**EXERCISE DESCRIPTION**
What follows are records. Restate all of them word for word.
··· PROVIDED DATA
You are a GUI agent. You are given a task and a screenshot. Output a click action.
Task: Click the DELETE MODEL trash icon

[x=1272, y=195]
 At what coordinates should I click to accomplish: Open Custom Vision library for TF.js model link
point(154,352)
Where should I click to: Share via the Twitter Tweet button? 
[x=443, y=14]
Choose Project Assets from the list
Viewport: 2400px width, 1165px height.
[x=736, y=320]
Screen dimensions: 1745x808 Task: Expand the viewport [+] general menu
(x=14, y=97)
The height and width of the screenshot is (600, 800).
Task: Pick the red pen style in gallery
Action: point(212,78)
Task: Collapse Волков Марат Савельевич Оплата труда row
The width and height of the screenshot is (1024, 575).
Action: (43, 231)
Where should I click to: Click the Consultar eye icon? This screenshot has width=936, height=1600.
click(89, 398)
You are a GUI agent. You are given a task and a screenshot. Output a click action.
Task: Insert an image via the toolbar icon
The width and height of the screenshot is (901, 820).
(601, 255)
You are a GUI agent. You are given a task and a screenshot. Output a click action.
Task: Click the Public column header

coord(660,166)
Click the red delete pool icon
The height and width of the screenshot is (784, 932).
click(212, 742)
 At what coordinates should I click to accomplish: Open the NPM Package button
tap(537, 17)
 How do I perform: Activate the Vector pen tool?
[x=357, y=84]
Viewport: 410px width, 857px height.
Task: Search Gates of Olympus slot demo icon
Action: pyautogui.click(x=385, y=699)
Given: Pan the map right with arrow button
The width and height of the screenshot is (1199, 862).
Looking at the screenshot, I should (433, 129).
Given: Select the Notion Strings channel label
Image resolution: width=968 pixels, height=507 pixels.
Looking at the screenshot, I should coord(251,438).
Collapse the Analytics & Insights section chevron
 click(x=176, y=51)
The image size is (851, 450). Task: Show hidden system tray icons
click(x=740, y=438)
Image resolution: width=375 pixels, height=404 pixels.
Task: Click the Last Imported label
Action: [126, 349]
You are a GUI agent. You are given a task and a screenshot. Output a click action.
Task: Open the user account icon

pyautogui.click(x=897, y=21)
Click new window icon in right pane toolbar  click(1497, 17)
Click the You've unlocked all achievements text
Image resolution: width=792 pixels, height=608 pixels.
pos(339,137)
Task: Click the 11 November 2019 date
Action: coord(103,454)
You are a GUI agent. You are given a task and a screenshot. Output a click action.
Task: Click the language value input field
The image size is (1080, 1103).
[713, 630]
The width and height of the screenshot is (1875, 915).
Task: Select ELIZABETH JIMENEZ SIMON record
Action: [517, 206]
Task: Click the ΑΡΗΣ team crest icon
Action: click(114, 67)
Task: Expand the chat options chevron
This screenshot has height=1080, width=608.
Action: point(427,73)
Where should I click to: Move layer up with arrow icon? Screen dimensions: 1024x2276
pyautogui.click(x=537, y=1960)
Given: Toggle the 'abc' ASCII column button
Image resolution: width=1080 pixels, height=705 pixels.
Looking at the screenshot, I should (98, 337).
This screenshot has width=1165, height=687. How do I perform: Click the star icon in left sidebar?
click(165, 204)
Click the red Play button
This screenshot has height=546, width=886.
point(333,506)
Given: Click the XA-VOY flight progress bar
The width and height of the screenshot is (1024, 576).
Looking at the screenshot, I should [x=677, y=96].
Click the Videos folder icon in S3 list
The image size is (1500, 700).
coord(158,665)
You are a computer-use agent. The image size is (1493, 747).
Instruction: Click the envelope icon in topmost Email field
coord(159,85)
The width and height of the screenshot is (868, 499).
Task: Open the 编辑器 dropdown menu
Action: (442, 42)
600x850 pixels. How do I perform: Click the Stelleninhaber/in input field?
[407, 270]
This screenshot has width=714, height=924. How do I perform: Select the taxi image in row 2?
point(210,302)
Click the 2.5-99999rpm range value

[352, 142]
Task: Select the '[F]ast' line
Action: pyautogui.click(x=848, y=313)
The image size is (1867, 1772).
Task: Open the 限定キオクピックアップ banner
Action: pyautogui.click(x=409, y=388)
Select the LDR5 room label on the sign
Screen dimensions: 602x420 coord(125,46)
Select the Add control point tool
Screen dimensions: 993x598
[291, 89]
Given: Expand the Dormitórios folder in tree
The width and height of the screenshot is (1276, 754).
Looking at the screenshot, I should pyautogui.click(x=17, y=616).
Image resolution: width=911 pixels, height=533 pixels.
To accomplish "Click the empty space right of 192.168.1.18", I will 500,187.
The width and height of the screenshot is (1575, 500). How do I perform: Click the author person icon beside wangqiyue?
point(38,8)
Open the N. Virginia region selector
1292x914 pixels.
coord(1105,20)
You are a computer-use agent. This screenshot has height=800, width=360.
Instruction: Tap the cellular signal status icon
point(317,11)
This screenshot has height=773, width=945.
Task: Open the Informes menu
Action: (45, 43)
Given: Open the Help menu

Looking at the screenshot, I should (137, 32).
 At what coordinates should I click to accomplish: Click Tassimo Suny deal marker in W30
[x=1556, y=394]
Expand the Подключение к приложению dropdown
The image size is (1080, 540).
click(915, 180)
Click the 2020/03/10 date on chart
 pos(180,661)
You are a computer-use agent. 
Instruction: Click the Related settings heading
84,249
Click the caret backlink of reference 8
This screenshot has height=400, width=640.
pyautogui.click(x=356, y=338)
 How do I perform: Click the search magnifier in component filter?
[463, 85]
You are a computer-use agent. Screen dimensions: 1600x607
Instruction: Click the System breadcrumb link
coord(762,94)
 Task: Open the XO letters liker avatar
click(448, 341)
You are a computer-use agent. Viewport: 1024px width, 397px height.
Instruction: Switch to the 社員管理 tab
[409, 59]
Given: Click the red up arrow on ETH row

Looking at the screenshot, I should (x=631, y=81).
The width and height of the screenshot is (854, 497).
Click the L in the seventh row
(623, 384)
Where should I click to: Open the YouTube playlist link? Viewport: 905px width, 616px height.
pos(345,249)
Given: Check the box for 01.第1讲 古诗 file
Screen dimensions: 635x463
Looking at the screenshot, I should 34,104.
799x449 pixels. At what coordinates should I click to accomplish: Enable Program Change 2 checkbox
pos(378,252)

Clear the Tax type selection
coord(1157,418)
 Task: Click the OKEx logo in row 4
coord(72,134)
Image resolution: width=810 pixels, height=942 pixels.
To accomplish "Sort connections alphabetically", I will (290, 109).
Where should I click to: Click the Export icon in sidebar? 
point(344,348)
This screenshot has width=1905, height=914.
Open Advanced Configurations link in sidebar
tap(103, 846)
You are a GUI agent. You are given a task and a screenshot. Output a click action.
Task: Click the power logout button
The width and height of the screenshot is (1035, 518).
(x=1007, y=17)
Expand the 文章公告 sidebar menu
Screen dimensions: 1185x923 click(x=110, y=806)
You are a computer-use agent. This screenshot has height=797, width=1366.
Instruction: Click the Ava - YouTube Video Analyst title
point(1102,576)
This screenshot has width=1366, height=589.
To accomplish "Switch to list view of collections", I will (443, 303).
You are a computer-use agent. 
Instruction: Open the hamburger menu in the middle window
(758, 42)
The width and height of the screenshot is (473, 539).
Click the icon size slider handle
······
**WRITTEN RESPONSE**
You are a GUI agent. You are given a task and a screenshot. Output a click action.
Task: Click the DELETE MODEL trash icon

[x=1272, y=195]
 At what coordinates should I click to accomplish: Open Custom Vision library for TF.js model link
point(154,352)
Where should I click to: Share via the Twitter Tweet button? 
[x=443, y=14]
Choose Project Assets from the list
Viewport: 2400px width, 1165px height.
[x=736, y=320]
Screen dimensions: 1745x808 Task: Expand the viewport [+] general menu
(x=14, y=97)
The height and width of the screenshot is (600, 800).
Task: Pick the red pen style in gallery
Action: point(212,78)
Task: Collapse Волков Марат Савельевич Оплата труда row
The width and height of the screenshot is (1024, 575).
Action: (43, 231)
Where should I click to: Click the Consultar eye icon? This screenshot has width=936, height=1600.
click(89, 398)
You are a GUI agent. You are given a task and a screenshot. Output a click action.
Task: Insert an image via the toolbar icon
The width and height of the screenshot is (901, 820).
(601, 255)
You are a GUI agent. You are given a task and a screenshot. Output a click action.
Task: Click the Public column header

coord(660,166)
Click the red delete pool icon
The height and width of the screenshot is (784, 932).
click(212, 742)
 At what coordinates should I click to accomplish: Open the NPM Package button
tap(537, 17)
 How do I perform: Activate the Vector pen tool?
[x=357, y=84]
Viewport: 410px width, 857px height.
Task: Search Gates of Olympus slot demo icon
Action: pyautogui.click(x=385, y=699)
Given: Pan the map right with arrow button
The width and height of the screenshot is (1199, 862).
Looking at the screenshot, I should (433, 129).
Given: Select the Notion Strings channel label
Image resolution: width=968 pixels, height=507 pixels.
Looking at the screenshot, I should coord(251,438).
Collapse the Analytics & Insights section chevron
 click(x=176, y=51)
The image size is (851, 450). Task: Show hidden system tray icons
click(x=740, y=438)
Image resolution: width=375 pixels, height=404 pixels.
Task: Click the Last Imported label
Action: [126, 349]
You are a GUI agent. You are given a task and a screenshot. Output a click action.
Task: Open the user account icon

pyautogui.click(x=897, y=21)
Click new window icon in right pane toolbar  click(1497, 17)
Click the You've unlocked all achievements text
Image resolution: width=792 pixels, height=608 pixels.
pos(339,137)
Task: Click the 11 November 2019 date
Action: coord(103,454)
You are a GUI agent. You are given a task and a screenshot. Output a click action.
Task: Click the language value input field
The image size is (1080, 1103).
[713, 630]
The width and height of the screenshot is (1875, 915).
Task: Select ELIZABETH JIMENEZ SIMON record
Action: [517, 206]
Task: Click the ΑΡΗΣ team crest icon
Action: click(114, 67)
Task: Expand the chat options chevron
This screenshot has height=1080, width=608.
Action: point(427,73)
Where should I click to: Move layer up with arrow icon? Screen dimensions: 1024x2276
pyautogui.click(x=537, y=1960)
Given: Toggle the 'abc' ASCII column button
Image resolution: width=1080 pixels, height=705 pixels.
Looking at the screenshot, I should (98, 337).
This screenshot has width=1165, height=687. How do I perform: Click the star icon in left sidebar?
click(165, 204)
Click the red Play button
This screenshot has height=546, width=886.
point(333,506)
Given: Click the XA-VOY flight progress bar
The width and height of the screenshot is (1024, 576).
Looking at the screenshot, I should [x=677, y=96].
Click the Videos folder icon in S3 list
The image size is (1500, 700).
coord(158,665)
You are a computer-use agent. The image size is (1493, 747).
Instruction: Click the envelope icon in topmost Email field
coord(159,85)
The width and height of the screenshot is (868, 499).
Task: Open the 编辑器 dropdown menu
Action: (442, 42)
600x850 pixels. How do I perform: Click the Stelleninhaber/in input field?
[407, 270]
This screenshot has width=714, height=924. How do I perform: Select the taxi image in row 2?
point(210,302)
Click the 2.5-99999rpm range value

[352, 142]
Task: Select the '[F]ast' line
Action: pyautogui.click(x=848, y=313)
The image size is (1867, 1772).
Task: Open the 限定キオクピックアップ banner
Action: pyautogui.click(x=409, y=388)
Select the LDR5 room label on the sign
Screen dimensions: 602x420 coord(125,46)
Select the Add control point tool
Screen dimensions: 993x598
[291, 89]
Given: Expand the Dormitórios folder in tree
The width and height of the screenshot is (1276, 754).
Looking at the screenshot, I should pyautogui.click(x=17, y=616).
Image resolution: width=911 pixels, height=533 pixels.
To accomplish "Click the empty space right of 192.168.1.18", I will 500,187.
The width and height of the screenshot is (1575, 500). How do I perform: Click the author person icon beside wangqiyue?
point(38,8)
Open the N. Virginia region selector
1292x914 pixels.
coord(1105,20)
You are a computer-use agent. This screenshot has height=800, width=360.
Instruction: Tap the cellular signal status icon
point(317,11)
This screenshot has height=773, width=945.
Task: Open the Informes menu
Action: (45, 43)
Given: Open the Help menu

Looking at the screenshot, I should (137, 32).
 At what coordinates should I click to accomplish: Click Tassimo Suny deal marker in W30
[x=1556, y=394]
Expand the Подключение к приложению dropdown
The image size is (1080, 540).
click(915, 180)
Click the 2020/03/10 date on chart
 pos(180,661)
You are a computer-use agent. 
Instruction: Click the Related settings heading
84,249
Click the caret backlink of reference 8
This screenshot has height=400, width=640.
pyautogui.click(x=356, y=338)
 How do I perform: Click the search magnifier in component filter?
[463, 85]
You are a computer-use agent. Screen dimensions: 1600x607
Instruction: Click the System breadcrumb link
coord(762,94)
 Task: Open the XO letters liker avatar
click(448, 341)
You are a computer-use agent. Viewport: 1024px width, 397px height.
Instruction: Switch to the 社員管理 tab
[409, 59]
Given: Click the red up arrow on ETH row

Looking at the screenshot, I should (x=631, y=81).
The width and height of the screenshot is (854, 497).
Click the L in the seventh row
(623, 384)
Where should I click to: Open the YouTube playlist link? Viewport: 905px width, 616px height.
pos(345,249)
Given: Check the box for 01.第1讲 古诗 file
Screen dimensions: 635x463
Looking at the screenshot, I should 34,104.
799x449 pixels. At what coordinates should I click to accomplish: Enable Program Change 2 checkbox
pos(378,252)

Clear the Tax type selection
coord(1157,418)
 Task: Click the OKEx logo in row 4
coord(72,134)
Image resolution: width=810 pixels, height=942 pixels.
To accomplish "Sort connections alphabetically", I will (290, 109).
Where should I click to: Click the Export icon in sidebar? 
point(344,348)
This screenshot has width=1905, height=914.
Open Advanced Configurations link in sidebar
tap(103, 846)
You are a GUI agent. You are given a task and a screenshot. Output a click action.
Task: Click the power logout button
The width and height of the screenshot is (1035, 518).
(x=1007, y=17)
Expand the 文章公告 sidebar menu
Screen dimensions: 1185x923 click(x=110, y=806)
You are a computer-use agent. This screenshot has height=797, width=1366.
Instruction: Click the Ava - YouTube Video Analyst title
point(1102,576)
This screenshot has width=1366, height=589.
To accomplish "Switch to list view of collections", I will (443, 303).
You are a computer-use agent. 
Instruction: Open the hamburger menu in the middle window
(758, 42)
The width and height of the screenshot is (473, 539).
Click the icon size slider handle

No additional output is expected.